• Exercise material:
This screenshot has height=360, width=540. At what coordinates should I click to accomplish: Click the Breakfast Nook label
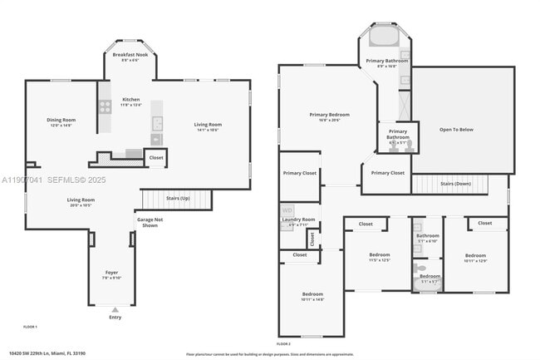[131, 55]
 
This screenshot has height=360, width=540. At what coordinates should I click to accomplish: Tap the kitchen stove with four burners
[106, 106]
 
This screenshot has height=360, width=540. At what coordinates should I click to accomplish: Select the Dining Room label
[61, 120]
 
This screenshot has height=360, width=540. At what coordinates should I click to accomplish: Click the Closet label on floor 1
[155, 157]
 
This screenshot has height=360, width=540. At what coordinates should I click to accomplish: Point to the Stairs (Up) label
[177, 199]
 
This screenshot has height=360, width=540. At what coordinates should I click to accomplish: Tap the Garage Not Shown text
[149, 222]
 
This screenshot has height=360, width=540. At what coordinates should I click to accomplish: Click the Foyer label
[111, 273]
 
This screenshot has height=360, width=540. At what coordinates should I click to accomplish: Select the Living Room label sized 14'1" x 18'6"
[209, 124]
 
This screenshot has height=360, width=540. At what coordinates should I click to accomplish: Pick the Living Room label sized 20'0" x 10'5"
[81, 200]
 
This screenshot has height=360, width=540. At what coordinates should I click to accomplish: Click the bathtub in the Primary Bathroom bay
[383, 37]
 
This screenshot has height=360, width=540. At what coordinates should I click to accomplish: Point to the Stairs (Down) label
[454, 183]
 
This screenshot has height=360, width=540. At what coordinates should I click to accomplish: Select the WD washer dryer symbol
[287, 210]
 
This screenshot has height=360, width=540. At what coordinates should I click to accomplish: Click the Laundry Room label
[297, 219]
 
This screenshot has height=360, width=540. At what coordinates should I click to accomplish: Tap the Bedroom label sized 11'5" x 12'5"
[379, 254]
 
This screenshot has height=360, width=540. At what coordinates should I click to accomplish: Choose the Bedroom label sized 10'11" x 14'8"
[312, 294]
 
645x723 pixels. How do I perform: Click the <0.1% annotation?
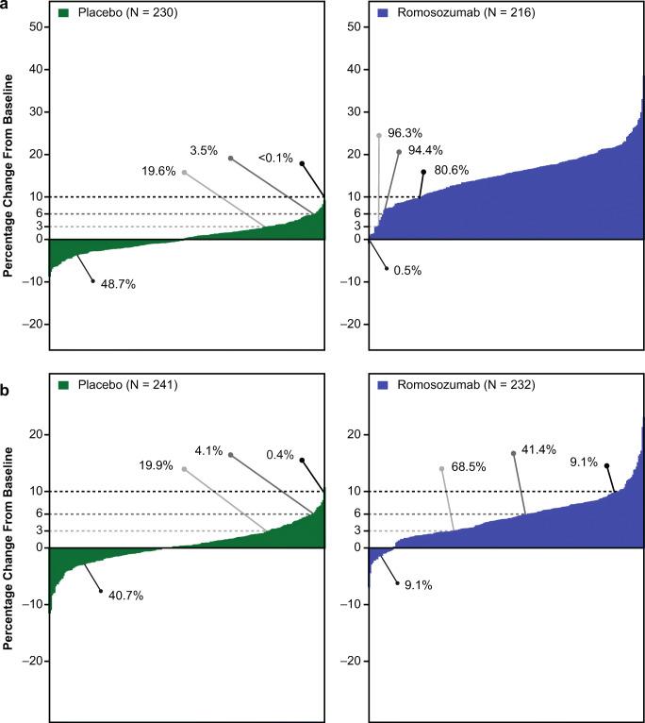[x=273, y=162]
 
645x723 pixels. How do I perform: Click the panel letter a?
[x=7, y=7]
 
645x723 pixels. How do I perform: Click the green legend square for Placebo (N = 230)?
[x=63, y=15]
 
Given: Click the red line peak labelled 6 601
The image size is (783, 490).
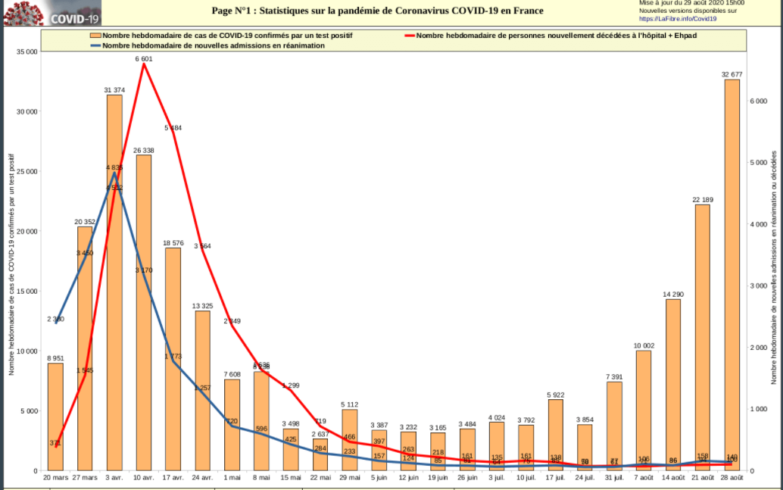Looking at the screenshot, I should click(x=144, y=64).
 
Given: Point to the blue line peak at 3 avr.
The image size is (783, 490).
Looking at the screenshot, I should click(x=114, y=173).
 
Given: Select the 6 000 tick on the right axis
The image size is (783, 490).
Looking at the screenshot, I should click(x=760, y=101).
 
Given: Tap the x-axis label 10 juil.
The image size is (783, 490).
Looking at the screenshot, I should click(x=526, y=478).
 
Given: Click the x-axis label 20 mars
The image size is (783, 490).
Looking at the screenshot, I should click(x=55, y=478).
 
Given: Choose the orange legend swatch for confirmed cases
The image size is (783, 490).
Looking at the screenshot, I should click(x=95, y=36).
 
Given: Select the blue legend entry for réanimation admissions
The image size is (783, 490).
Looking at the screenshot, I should click(x=212, y=45).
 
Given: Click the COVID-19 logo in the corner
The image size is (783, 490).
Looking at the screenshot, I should click(x=51, y=13).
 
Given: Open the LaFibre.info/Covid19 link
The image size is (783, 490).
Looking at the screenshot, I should click(x=678, y=18).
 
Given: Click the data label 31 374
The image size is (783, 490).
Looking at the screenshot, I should click(x=114, y=89).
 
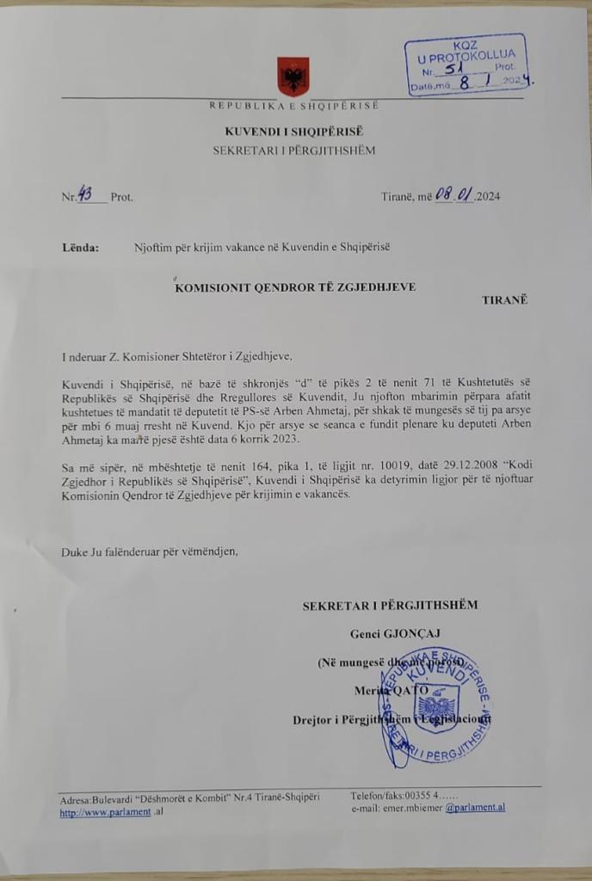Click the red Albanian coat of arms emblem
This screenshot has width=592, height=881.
coord(293,76)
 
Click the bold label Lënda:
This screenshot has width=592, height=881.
coord(80,248)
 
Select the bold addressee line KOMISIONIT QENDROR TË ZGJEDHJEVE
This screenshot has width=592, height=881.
coord(295,287)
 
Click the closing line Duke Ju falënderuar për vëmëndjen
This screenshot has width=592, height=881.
coord(149,551)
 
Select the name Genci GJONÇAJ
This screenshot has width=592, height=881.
coord(389,634)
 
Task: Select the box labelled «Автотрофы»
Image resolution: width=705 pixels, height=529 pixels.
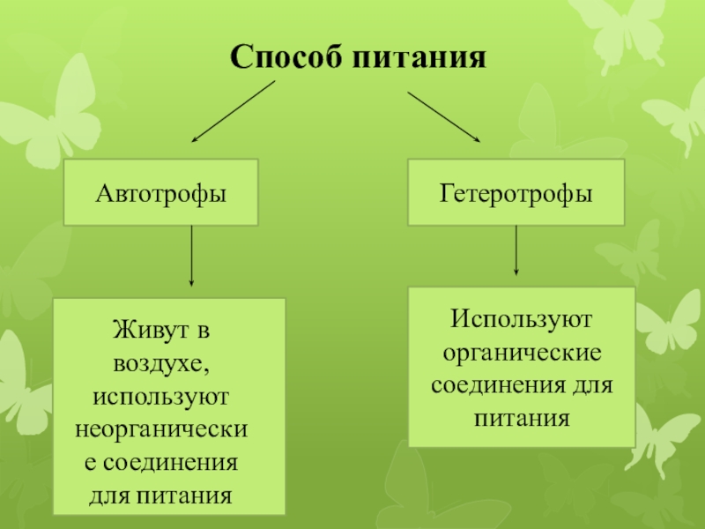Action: tap(160, 192)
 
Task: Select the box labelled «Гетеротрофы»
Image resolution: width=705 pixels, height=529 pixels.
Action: tap(516, 191)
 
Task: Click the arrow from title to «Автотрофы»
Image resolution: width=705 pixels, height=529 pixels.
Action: tap(234, 112)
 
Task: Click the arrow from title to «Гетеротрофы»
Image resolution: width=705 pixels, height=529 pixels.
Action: tap(444, 115)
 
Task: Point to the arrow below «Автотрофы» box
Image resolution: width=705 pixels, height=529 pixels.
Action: tap(192, 255)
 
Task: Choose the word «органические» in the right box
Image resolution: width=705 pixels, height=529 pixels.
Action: tap(520, 353)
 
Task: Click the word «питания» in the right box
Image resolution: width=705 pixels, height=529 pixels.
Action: tap(520, 418)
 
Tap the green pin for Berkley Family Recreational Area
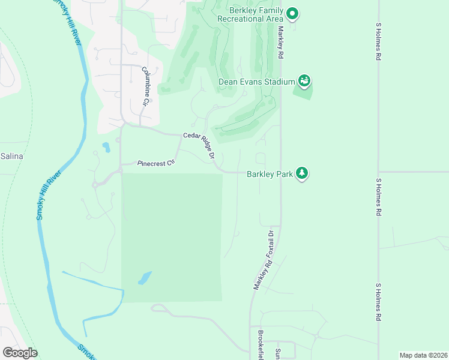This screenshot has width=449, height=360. click(292, 13)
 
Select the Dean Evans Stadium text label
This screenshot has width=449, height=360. click(256, 82)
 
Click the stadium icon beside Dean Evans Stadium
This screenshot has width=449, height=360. click(304, 80)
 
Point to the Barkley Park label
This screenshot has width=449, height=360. click(270, 174)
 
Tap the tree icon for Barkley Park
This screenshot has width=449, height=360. click(303, 174)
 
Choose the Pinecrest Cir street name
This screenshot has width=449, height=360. click(155, 163)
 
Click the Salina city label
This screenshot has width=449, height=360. click(11, 156)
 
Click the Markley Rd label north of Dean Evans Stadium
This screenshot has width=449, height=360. click(280, 42)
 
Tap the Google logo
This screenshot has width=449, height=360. click(20, 353)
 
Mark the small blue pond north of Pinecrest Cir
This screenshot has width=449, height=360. click(106, 146)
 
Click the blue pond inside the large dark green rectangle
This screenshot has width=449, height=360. click(144, 278)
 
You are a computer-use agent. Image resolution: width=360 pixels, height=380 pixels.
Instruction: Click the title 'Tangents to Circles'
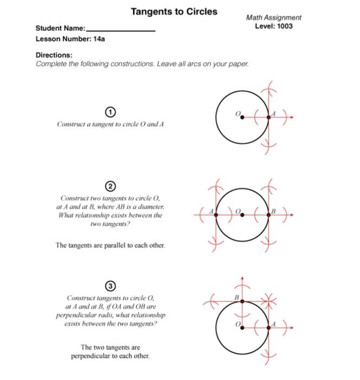174,11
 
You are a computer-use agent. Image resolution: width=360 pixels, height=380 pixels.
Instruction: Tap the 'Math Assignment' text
273,17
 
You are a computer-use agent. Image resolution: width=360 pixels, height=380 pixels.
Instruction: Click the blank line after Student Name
121,30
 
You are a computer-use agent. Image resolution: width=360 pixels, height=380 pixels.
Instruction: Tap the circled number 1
111,112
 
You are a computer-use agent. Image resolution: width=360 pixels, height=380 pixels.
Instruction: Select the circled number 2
111,187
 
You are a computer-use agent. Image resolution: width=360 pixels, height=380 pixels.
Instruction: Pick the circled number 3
111,285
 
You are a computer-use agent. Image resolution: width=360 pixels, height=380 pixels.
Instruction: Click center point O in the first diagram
242,116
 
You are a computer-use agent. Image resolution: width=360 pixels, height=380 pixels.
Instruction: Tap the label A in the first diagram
274,113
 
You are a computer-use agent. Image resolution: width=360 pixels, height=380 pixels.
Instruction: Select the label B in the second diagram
274,210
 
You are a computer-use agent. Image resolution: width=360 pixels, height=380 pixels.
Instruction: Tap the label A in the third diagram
274,324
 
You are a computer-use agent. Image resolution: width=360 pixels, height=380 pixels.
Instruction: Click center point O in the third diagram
242,327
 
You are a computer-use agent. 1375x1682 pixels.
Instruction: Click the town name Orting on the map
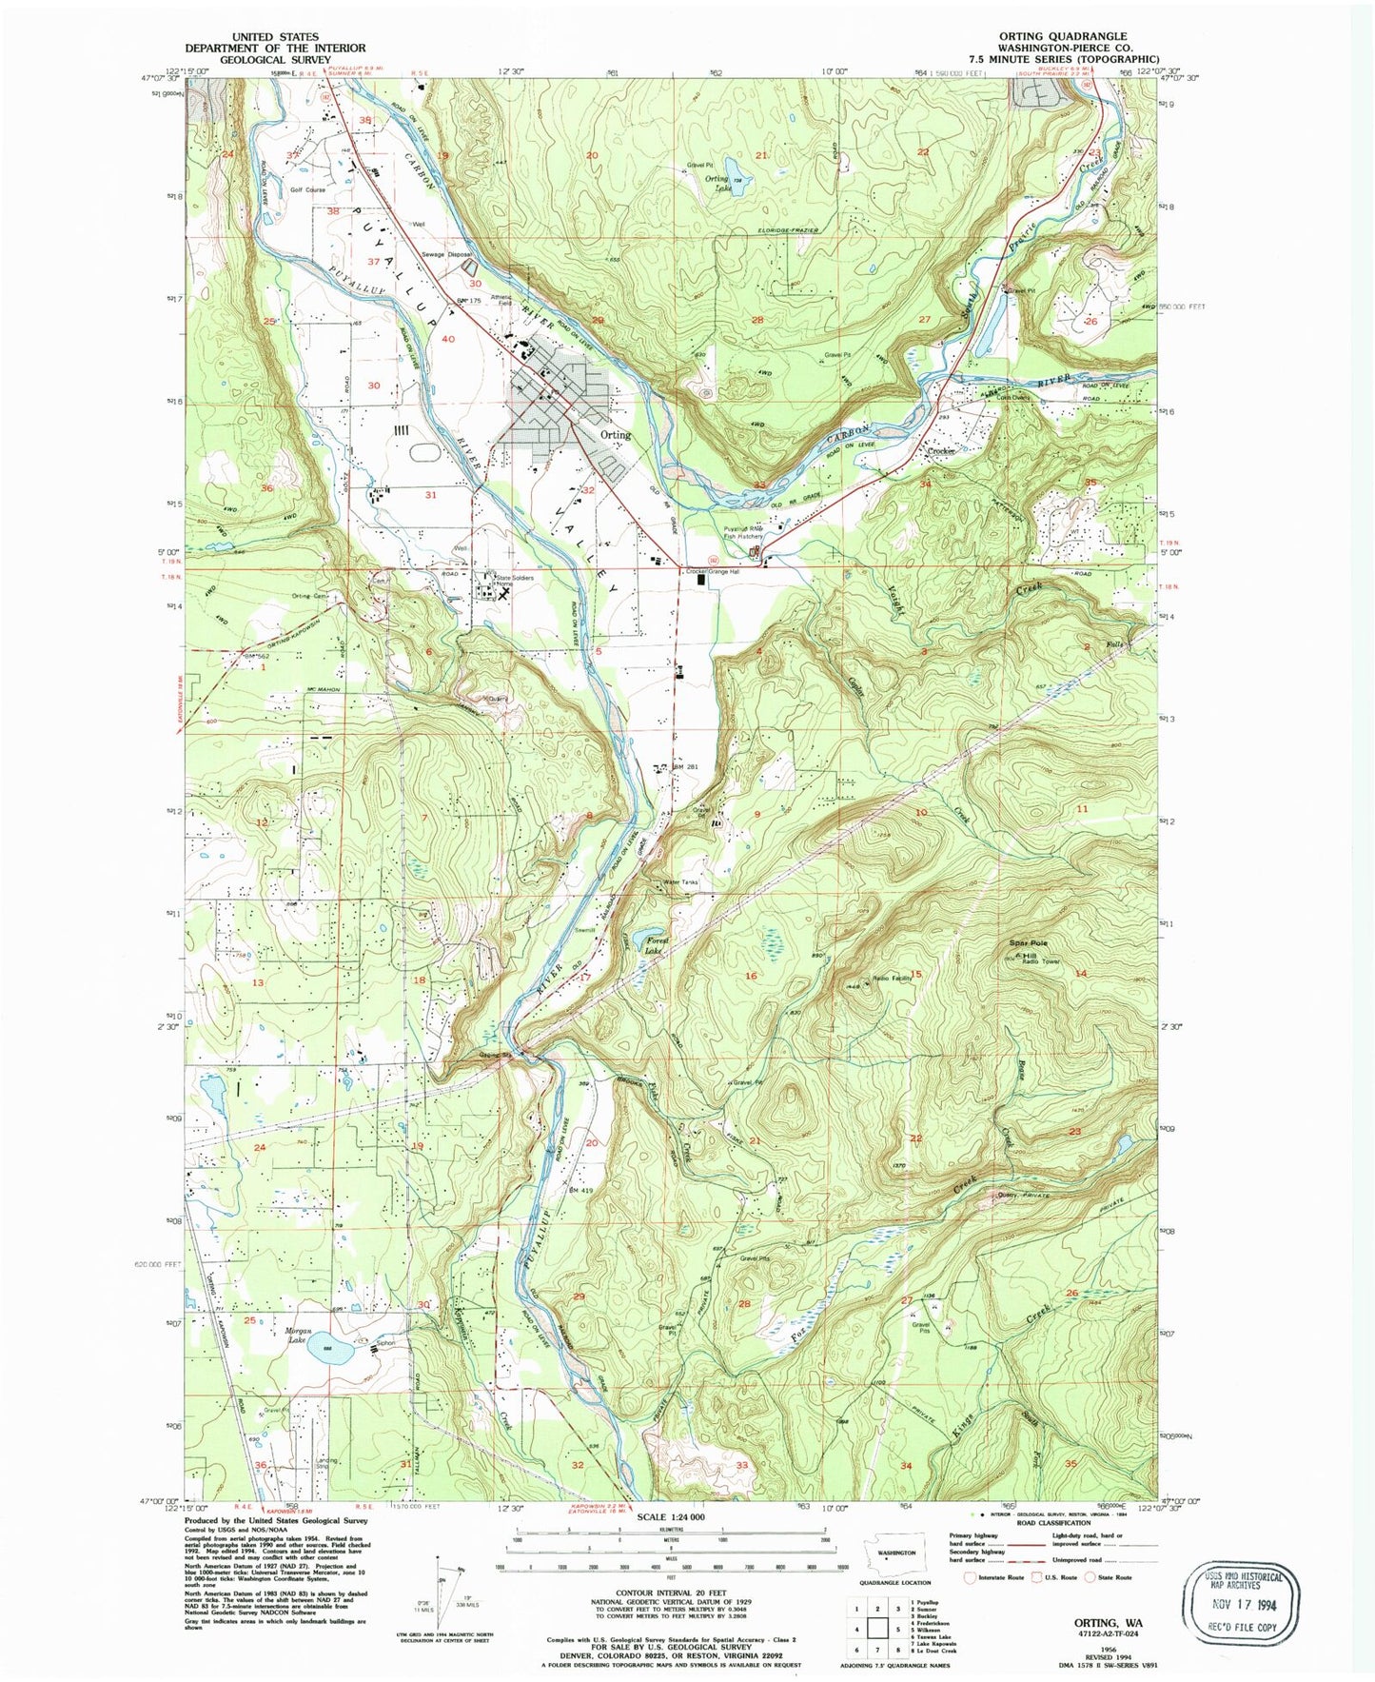click(616, 434)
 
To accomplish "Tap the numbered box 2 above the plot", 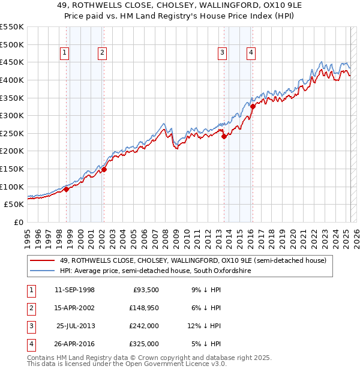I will tap(103, 53).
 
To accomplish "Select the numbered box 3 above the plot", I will tap(222, 53).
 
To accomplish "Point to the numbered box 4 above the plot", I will tap(250, 53).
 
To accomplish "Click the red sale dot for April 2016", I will tap(253, 106).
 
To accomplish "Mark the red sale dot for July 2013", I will tap(224, 136).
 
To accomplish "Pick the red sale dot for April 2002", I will tap(104, 169).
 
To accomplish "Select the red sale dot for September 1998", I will tap(66, 189).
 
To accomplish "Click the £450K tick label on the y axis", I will tap(12, 62).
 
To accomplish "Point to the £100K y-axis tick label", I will tap(12, 187).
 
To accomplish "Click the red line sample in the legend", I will tap(42, 260).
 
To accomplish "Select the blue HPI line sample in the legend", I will tap(42, 271).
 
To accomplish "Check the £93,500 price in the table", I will tap(144, 290).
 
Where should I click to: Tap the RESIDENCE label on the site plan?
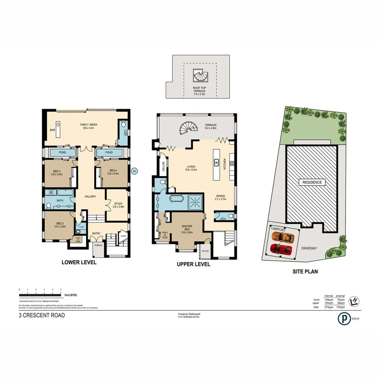[311, 182]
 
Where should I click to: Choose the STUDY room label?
[119, 204]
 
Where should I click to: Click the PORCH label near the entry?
[98, 245]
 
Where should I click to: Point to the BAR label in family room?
[52, 130]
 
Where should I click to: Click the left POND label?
[63, 152]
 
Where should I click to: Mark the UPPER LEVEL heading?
[193, 264]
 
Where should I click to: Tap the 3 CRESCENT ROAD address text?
[41, 315]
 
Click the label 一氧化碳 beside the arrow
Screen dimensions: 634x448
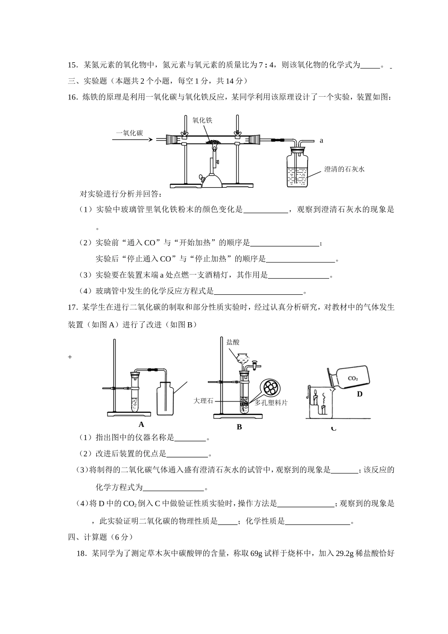coord(130,133)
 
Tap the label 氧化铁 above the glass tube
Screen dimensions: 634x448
coord(202,120)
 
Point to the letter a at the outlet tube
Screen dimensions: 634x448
coord(322,140)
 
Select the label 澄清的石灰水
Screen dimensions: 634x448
coord(344,169)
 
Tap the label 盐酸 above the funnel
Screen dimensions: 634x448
coord(233,342)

• Do this: Convert the entries starting at the line that contains "Click the closing" and ending at the line that contains "Action: tap(160, 192)" into a numbered list, omitting blank lines and leaving out the pictures.

• Exercise answer:
1. Click the closing line Duke Ju falënderuar për vëmëndjen
2. This screenshot has width=592, height=881.
3. coord(149,551)
4. Select the name Genci GJONÇAJ
5. This screenshot has width=592, height=881.
6. coord(389,634)
7. Task: Select the box labelled «Автотрофы»
8. Image resolution: width=705 pixels, height=529 pixels.
9. Action: tap(160, 192)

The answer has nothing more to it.